RFR: 8245153 Unicode encoded double-quoted empty string does not compile

Thu May 28 13:29:03 UTC 2020

+1

> On May 28, 2020, at 10:22 AM, Adam Sotona <adam.sotona at oracle.com> wrote:
> 
> Right, that is even better :)
> Here is new webrev with the new patch and extended test:
> http://cr.openjdk.java.net/~asotona/8245153/webrev.01/
> 
> Thanks,
> Adam 
> 
> 
>> On 28 May 2020, at 14:04, Jim Laskey <james.laskey at oracle.com> wrote:
>> 
>> Test should probably also include
>> 
>>  String s0 = "";
>> 
>> :-)
>> 
>>> On May 28, 2020, at 9:02 AM, Jim Laskey <james.laskey at oracle.com> wrote:
>>> 
>>> I've since rewritten this code (targetting for 16) to not use reset at all for this very reason. Your solution may work but the safer solution is to
>>> 
>>>     case 2: // Starting an empty string literal.
>>>          tk = Tokens.TokenKind.STRINGLITERAL;
>>>          return;
>>> 
>>> 
>>> Your test should include:
>>> 
>>>  String s1 = \u0022\u0022;
>>>  String s2 = "\u0022;
>>>  String s3 = \u0022";
>>>  String s4 = \u0022\\u0022\u0022;
>>> 
>>> Cheers,
>>> 
>>> -- Jim
>>> 
>>> 
>>>> On May 28, 2020, at 5:38 AM, Adam Sotona <adam.sotona at oracle.com> wrote:
>>>> 
>>>> Hi,
>>>> please help me to review fix of Unicode encoded double-quoted empty string compilation.
>>>> I found the root cause is in com.sun.tools.javac.parser.JavaTokenizer::scanString(int pos).
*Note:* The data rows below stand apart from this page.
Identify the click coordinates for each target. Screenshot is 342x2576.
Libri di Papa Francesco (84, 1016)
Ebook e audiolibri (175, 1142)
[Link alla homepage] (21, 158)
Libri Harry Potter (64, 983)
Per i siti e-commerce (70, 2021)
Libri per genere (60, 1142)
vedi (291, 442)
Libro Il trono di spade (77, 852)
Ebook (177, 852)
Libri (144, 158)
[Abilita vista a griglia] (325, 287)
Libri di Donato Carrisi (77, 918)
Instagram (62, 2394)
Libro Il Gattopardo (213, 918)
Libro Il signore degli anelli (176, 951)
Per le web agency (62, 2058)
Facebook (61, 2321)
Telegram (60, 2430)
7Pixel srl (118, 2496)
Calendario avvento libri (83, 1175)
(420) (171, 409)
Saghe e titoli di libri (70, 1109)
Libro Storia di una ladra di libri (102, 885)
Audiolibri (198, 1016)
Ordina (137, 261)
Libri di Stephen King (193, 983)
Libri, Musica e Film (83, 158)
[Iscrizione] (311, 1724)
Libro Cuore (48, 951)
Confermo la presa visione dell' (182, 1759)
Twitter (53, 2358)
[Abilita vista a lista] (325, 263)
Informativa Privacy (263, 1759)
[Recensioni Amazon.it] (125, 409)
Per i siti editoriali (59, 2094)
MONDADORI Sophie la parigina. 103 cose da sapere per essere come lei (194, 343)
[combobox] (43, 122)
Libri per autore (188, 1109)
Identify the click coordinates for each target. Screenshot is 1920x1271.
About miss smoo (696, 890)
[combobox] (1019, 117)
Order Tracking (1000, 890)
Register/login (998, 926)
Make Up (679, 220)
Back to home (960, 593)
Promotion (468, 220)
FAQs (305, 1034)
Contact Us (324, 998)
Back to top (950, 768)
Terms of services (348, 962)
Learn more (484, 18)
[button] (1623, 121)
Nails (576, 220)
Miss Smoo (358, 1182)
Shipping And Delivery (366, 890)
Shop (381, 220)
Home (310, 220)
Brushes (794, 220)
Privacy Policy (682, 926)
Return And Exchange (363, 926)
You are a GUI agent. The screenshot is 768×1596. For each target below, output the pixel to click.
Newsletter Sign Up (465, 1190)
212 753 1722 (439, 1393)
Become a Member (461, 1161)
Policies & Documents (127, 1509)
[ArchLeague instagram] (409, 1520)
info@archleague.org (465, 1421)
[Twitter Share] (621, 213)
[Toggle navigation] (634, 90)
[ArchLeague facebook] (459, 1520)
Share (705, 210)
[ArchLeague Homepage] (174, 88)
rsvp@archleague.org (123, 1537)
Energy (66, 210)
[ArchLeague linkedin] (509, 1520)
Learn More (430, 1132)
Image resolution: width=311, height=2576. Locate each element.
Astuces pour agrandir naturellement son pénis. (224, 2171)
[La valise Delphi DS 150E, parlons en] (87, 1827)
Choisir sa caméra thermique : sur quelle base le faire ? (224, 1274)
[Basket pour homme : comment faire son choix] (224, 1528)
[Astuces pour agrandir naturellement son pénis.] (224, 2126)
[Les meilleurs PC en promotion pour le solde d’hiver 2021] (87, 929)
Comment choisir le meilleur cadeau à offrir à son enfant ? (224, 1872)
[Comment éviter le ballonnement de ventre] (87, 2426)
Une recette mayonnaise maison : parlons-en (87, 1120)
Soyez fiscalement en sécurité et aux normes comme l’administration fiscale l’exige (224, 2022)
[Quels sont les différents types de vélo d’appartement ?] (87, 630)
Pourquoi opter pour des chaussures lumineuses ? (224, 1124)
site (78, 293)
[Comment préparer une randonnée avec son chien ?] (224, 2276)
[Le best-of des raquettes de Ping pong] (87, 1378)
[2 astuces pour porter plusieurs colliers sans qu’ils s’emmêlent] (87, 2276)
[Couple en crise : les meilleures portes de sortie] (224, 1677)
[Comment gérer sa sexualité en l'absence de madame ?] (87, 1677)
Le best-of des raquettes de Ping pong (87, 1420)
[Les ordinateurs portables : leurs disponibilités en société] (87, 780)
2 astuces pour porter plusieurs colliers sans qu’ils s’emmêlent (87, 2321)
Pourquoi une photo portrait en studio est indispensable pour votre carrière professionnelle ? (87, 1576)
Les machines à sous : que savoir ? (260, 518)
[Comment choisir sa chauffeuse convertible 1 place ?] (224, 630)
It is trying to un-read unicode quotes by calling com.sun.tools.javac.parser.UnicodeReader::reset(int pos), however that approach works only luckily when one source character matches to one String character (standard quotes in this case).
>>>> If the quotes are written in Unicode notation \u0022\u0022 , the reset call moves reader.bp cursor to original pos-1 position and reads one character.  
>>>> As the initial pos parameter points AFTER the last parsed character, so position of the first backslash from \u0022\u0022 is already lost and next character parsed is number 2 instead of unicode quotes.
>>>> The fix just repositions reader to the right place, no matter if quotes are standard nor unicode encoded. 
>>>> Plus there is a new test added for this case.
>>>> 
>>>> JBS: https://bugs.openjdk.java.net/browse/JDK-8245153
>>>> webrev: http://cr.openjdk.java.net/~asotona/8245153/
>>>> 
>>>> All Tier 1, 2 and 3 tests are passing.
>>>> 
>>>> Thanks for the review,
>>>> Adam
>>> 
>> 
>